We’ve kinda sung this before.
No, I don’t mean that in some UU congregations, the royal ‘we’ have sung it. I mean that on July 16th, we sang an adaptation of this in the hymn Creative Love, Our Thanks We Give. In the full hymn version, we sing these lyrics adapted by Beth Ide:
Since what we choose is what we are,
and what we love we yet shall be,
the goal may ever shine afar —
the will to reach it makes us free.
There’s only one word changed – “reach” instead of William DeWitt Hyde’s original “win,” which we then use here in the doxology section:
Since what we choose is what we are,
and what we love we yet shall be,
the goal may ever shine afar —
the will to win it makes us free.
And all of this makes me less likely to use it at all as a doxology, because now that I know it’s the last verse of a hymn we sing, it feels like reading just the last chapter of a novel and wondering what happened in the rest of the book. (Have you ever done that, though?

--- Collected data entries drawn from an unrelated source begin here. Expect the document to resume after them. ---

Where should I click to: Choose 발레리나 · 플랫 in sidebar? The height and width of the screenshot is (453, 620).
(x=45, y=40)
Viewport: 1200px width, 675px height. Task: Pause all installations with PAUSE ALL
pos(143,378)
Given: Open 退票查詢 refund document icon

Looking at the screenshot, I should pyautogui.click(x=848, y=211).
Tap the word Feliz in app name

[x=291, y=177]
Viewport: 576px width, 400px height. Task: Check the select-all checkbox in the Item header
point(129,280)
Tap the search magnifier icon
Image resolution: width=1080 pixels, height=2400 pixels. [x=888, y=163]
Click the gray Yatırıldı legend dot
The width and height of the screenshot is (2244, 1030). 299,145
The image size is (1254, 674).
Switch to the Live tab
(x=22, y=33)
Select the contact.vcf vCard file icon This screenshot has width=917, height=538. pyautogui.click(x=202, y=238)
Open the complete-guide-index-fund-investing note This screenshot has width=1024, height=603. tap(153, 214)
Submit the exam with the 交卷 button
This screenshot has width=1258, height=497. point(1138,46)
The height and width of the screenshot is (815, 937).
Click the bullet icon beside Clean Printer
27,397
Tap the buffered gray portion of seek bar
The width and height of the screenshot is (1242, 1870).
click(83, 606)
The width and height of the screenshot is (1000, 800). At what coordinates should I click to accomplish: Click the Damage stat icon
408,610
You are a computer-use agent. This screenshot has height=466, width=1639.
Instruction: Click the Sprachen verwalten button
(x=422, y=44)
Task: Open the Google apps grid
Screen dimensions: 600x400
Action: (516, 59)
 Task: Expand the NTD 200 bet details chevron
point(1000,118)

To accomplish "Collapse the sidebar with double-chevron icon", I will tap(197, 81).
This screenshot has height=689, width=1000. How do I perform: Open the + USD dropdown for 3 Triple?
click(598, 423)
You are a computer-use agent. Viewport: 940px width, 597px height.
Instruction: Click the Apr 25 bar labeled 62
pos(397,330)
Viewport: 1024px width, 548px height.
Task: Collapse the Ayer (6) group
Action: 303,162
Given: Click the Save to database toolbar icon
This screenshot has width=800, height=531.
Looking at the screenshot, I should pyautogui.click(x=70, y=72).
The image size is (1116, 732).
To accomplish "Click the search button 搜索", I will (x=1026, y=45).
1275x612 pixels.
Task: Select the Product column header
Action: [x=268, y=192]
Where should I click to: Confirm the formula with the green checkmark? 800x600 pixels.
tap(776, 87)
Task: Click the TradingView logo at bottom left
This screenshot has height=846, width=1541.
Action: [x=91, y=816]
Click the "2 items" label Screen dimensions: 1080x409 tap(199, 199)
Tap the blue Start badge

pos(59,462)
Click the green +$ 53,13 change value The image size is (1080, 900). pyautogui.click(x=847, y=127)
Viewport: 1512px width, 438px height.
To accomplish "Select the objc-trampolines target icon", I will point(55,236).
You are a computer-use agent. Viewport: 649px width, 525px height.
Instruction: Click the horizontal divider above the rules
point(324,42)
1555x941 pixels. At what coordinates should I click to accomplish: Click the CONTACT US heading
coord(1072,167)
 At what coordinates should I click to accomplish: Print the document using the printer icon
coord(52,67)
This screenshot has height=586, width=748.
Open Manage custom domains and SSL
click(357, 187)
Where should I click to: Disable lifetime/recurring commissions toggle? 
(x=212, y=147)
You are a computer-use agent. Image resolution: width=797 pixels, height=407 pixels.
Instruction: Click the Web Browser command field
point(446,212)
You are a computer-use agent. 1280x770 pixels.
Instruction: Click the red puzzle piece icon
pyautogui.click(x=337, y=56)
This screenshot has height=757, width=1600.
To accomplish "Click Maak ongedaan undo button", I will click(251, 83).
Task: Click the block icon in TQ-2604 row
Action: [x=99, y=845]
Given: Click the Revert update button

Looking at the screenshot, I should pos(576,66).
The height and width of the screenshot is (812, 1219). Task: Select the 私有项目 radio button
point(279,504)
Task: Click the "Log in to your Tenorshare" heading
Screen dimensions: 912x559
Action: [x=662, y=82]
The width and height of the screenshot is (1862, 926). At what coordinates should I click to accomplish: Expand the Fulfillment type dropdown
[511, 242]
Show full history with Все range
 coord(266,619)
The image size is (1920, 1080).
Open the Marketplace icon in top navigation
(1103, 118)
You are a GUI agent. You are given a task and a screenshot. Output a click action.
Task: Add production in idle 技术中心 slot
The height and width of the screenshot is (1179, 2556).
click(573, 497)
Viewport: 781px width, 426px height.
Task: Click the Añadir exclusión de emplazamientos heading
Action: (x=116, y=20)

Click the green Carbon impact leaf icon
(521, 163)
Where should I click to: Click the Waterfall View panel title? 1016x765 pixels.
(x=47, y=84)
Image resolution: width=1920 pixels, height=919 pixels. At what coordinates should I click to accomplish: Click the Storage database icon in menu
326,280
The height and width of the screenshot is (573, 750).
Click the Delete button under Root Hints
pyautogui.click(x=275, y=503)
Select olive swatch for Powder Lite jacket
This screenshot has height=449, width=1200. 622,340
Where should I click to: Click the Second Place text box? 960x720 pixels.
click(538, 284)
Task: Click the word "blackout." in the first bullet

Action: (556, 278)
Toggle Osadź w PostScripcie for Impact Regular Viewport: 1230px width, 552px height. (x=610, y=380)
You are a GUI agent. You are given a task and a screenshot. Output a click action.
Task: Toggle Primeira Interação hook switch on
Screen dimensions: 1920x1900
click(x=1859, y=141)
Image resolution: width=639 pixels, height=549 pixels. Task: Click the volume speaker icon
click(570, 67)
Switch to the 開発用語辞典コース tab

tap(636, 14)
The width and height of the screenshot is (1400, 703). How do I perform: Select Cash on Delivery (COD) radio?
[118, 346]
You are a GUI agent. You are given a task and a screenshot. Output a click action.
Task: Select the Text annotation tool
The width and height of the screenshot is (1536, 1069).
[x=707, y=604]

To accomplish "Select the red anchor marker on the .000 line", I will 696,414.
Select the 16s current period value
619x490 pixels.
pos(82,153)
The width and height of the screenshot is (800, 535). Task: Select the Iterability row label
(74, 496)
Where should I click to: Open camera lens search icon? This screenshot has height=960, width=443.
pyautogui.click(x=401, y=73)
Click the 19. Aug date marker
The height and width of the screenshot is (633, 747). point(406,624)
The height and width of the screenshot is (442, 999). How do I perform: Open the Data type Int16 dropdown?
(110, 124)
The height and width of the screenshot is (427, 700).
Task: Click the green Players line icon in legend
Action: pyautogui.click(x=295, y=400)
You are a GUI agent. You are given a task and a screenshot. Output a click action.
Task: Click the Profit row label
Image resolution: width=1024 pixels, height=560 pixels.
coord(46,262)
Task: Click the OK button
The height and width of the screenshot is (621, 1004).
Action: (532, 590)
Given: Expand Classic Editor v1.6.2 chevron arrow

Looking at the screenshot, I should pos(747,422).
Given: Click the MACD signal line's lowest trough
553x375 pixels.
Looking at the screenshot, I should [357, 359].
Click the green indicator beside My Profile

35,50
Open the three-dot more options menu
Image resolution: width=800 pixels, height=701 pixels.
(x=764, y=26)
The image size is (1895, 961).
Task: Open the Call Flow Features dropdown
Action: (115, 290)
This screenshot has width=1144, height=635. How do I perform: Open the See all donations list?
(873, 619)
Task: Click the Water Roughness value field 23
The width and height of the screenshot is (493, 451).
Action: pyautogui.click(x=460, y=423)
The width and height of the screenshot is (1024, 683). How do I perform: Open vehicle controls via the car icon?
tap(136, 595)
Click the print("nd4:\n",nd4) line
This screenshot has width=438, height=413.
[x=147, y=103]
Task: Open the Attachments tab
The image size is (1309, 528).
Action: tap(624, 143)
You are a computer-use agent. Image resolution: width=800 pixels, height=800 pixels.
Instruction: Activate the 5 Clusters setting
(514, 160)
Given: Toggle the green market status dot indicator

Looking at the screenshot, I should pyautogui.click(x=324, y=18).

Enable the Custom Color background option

Read a final chapter of a book you’re not likely to read all of, and then make up the story for yourself? Or is this just one of those quirky things I did because I was a bookish, lonely child?)
Anyway. I sang it to all three tunes (plus “Hernando’s Hideaway” as per my snarky friends on Facebook), and to me it fits best with Tallis Canon. But I’m not sure I would use it, because I’m still not sure I buy the theology or the privilege of it.
I disagree with part of the premise but like the conclusion. No, we don’t choose what we are. Yes, what we dream we yet may be (I like the humility of that “may”). The goal is probably not reachable. Freedom lies in choosing what we will aim for.
Much better in the context of the whole hymn, though there are things I dislike about those words also.